French Gray vs Bone China Blue
French Gray (Farrow & Ball) and Bone China Blue (Little Greene) come from different manufacturers. Hue-wise, French Gray belongs to the beige-greige family and Bone China Blue to the blue-grey family. The 3-point LRV gap — 47 for Bone China Blue vs 43 for French Gray — means Bone China Blue will open up a space more effectively. Where French Gray leans warm, Bone China Blue reads blue — a distinction that shifts noticeably depending on the light source and surrounding finishes. A ΔE of 16.6 puts these firmly in different territory — two distinct design choices rather than close alternatives. Below you'll find 4 real-room photo comparisons where both colors appear side by side, plus 5 simulated room previews.
French Gray vs Bone China Blue in Real Spaces
4 real rooms side by side. Seeing French Gray and Bone China Blue in actual rooms makes the difference concrete; browse the spaces below to get a feel for how each color lives on a wall.
Living Room
A living room wall sees more varied light than almost any other surface in the house, which makes the choice between these two more nuanced than a chip suggests. Bone China Blue reads slightly lighter here — a subtle but real difference in how open the space feels.
Bedroom
Bedrooms are typically lit with warmer, lower light than the rest of the house — a condition that flatters warm tones and deepens cool ones. Bone China Blue has the edge in reflectance, which shows as a quiet sense of added space rather than an obvious contrast.
Bathroom
Small bathrooms intensify color. A shade that seems quiet in a larger room can feel immersive when you're surrounded by it on four walls. Bone China Blue has the edge in reflectance, which shows as a quiet sense of added space rather than an obvious contrast.
Kitchen Cabinets
Cabinet color is always seen in context — against countertops, backsplash, and hardware — which amplifies undertone differences that might disappear on a plain wall.
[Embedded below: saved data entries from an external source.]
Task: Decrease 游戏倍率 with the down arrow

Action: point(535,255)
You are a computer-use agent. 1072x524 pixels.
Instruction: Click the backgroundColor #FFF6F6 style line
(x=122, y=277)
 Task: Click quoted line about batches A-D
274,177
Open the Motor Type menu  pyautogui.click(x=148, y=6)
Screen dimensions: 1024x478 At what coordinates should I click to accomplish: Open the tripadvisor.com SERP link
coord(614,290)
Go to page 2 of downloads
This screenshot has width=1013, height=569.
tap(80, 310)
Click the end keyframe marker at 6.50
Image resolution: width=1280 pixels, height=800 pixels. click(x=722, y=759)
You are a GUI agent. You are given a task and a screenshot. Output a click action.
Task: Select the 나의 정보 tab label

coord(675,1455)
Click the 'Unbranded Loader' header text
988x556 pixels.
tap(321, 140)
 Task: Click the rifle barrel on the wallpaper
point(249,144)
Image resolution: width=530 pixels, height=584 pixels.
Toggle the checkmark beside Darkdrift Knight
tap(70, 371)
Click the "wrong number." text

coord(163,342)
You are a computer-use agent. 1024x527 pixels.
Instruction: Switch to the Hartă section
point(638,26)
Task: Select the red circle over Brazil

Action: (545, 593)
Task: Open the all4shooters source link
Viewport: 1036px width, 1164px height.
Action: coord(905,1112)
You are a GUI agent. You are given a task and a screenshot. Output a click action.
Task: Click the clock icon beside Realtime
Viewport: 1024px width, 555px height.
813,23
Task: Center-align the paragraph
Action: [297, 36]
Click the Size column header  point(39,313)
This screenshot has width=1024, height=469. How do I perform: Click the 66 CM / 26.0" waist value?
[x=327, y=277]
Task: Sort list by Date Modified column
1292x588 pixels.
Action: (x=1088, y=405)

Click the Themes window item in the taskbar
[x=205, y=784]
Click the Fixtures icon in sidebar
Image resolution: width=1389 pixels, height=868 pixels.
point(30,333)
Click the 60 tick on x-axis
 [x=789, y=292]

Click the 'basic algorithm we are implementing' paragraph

Bone China Blue has the edge in reflectance, which shows as a quiet sense of added space rather than an obvious contrast.
Color Details
French Gray vs Bone China Blue Simulated Comparison
5 simulated room previews — drag the slider on each to see French Gray on one side and Bone China Blue on the other.
Digital color is approximate. These simulations are generated from the manufacturer's hex values and overlaid on grayscale room photos — your screen's calibration, brightness, and viewing angle all affect how they render. Before committing to either color, test physical samples in your own space under the light you actually live with.
More French Gray comparisons
See how French Gray stacks up against other well-photographed colors across different brands and tones.